One of the factors that separated high-end scanners from their lower end counterparts was the scanner's ability to properly align colors. A scanner with poorly aligned colors will produce an image that appears blurred. "Pixel by Pixel" is a technology that is similar to the technology found in professional-grade flatbed and drum scanners and will make its way into consumer-level scanners this year. Pixel by Pixel's significance is that it will finally dramatically reduce the poor color alignment and overlapping problems caused by the current "Line by Line" scanning system.


How "Line by Line" Works

When an image is scanned, the information is first captured by the CCD's (Charge Couple Device) photo sensors. In the current Line by Line system, the CCD captures the red, green, and blue information simultaneously, but the final processing of these colors are done separately before being sent to the software.

Unfortunately, misalignments of color occur because the scanner's motor is in continual motion and must rely on a timing system that does not allow perfect synchronization. This color misalignment problem could only theoretically be corrected if the scanner's motor were to physically stop completely before each line is scanned. The result of a Line by Line color misalignment can be seen when zooming in on an image or portion of a text document scanned in a color mode (see Figure A).

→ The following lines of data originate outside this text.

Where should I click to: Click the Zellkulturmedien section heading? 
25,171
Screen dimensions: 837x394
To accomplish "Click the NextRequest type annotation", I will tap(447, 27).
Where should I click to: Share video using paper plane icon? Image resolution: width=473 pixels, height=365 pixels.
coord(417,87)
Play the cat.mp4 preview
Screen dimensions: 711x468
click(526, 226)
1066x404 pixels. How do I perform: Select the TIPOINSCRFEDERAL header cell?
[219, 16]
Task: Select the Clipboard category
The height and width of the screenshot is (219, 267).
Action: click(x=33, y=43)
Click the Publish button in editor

How "Pixel by Pixel" Works

Pixel by Pixel technology is different from Line by Line because it takes the CCD's information and then processes all three color channels simultaneously. Because of this, there is little misalignment problems inherent with a scanner using Pixel by Pixel technology. Colors are sharp and the image itself appears more properly focused.

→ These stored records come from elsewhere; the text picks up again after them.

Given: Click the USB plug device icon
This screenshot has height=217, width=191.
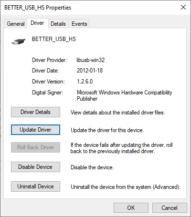Looking at the screenshot, I should tap(19, 41).
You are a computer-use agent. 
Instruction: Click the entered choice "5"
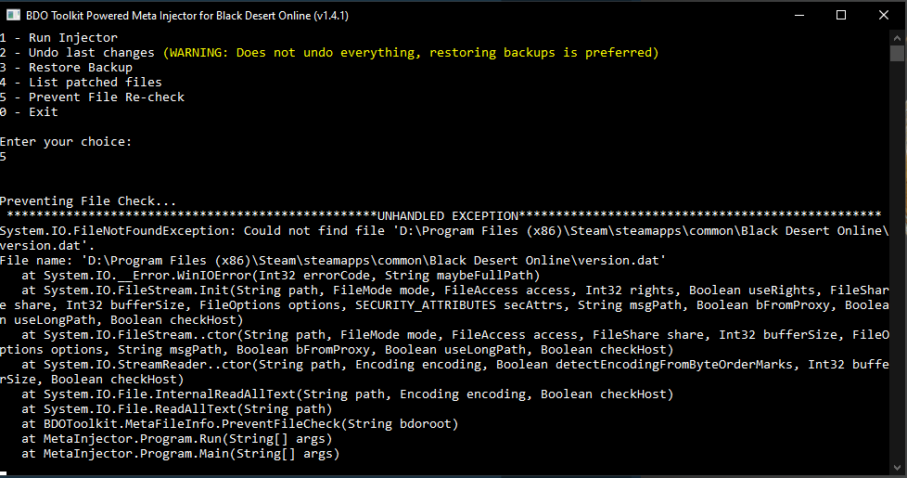coord(4,157)
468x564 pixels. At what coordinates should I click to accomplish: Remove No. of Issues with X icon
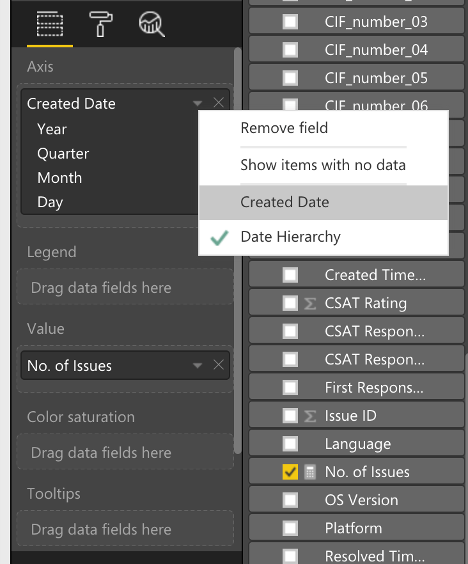click(219, 365)
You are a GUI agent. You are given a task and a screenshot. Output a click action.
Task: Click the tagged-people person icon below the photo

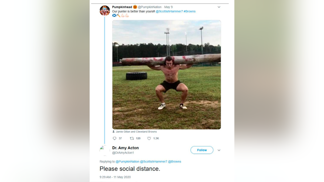click(x=113, y=132)
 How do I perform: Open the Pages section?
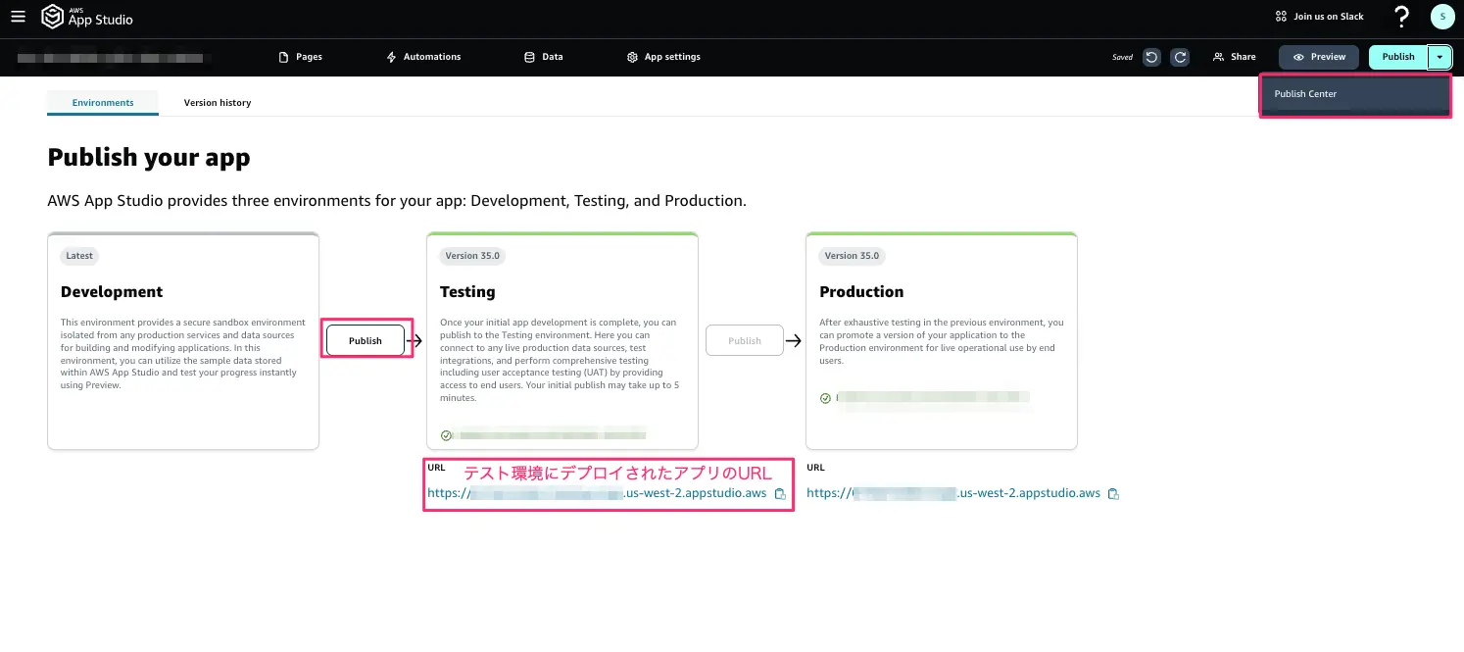pyautogui.click(x=301, y=57)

Keep in mind that Pixel by Pixel and Line by Line technologies have nothing to do with single-pass or three-pass technology. These other technologies refer to the number of times the image must pass over the CCD before they are processed. Pixel by Pixel and Line by Line refer to the actual processing stage itself.

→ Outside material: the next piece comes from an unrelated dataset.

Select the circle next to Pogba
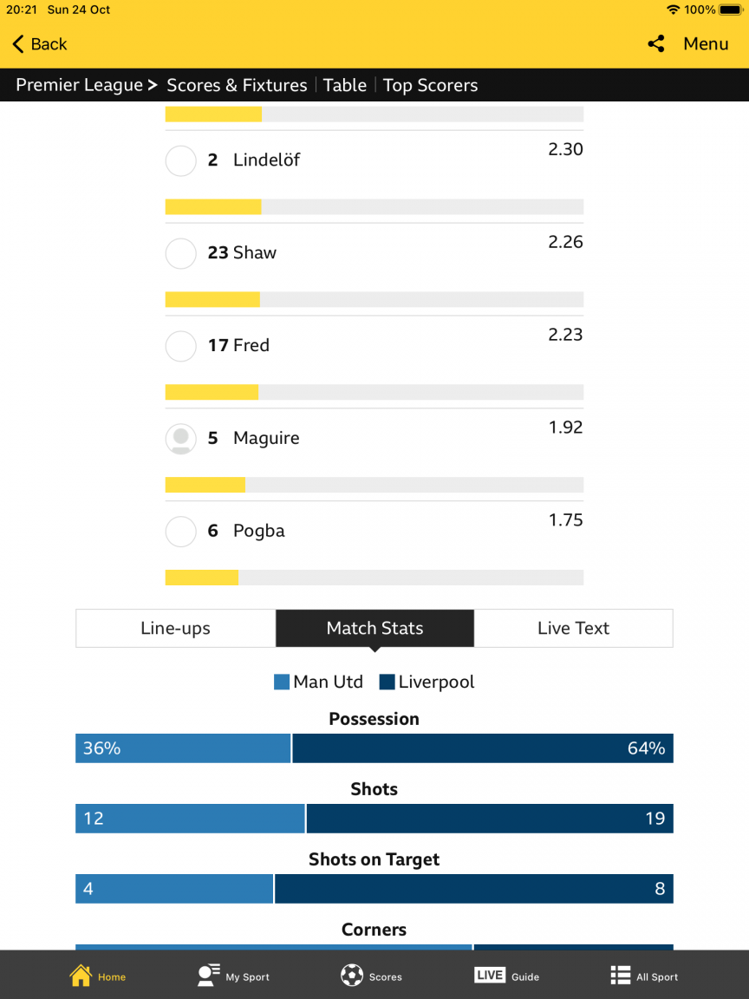The image size is (749, 999). [180, 532]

Testing a Scanner for Pixel by Pixel Capability

Pixel by Pixel technology is not marketing hype.  Indeed, the results of Pixel by Pixel scans are very clearly seen, even by typical non-professional scanner users.

To determine if a particular scanner uses Pixel by Pixel technology, scan a page of black text in RGB color mode. After scanning the image, zoom in to the edges of the text and magnify it. If you can see small bits of green, red, blue, or other colors, then this is a scanner that uses a Line by Line system (see Figure A.). A scanner using a Pixel by Pixel system (see Figure B.) will show little or no extra colors, even under very heavy magnification.


Figure A. A line by line scanner showing the typical misaligned red, green and blue color values (character scanned in color, 300 dpi, magnified 350%)



Figure B. A scan created with Pixel by Pixel technology shows accurate color alignment (text scanned in color, 300 dpi, magnified 350%)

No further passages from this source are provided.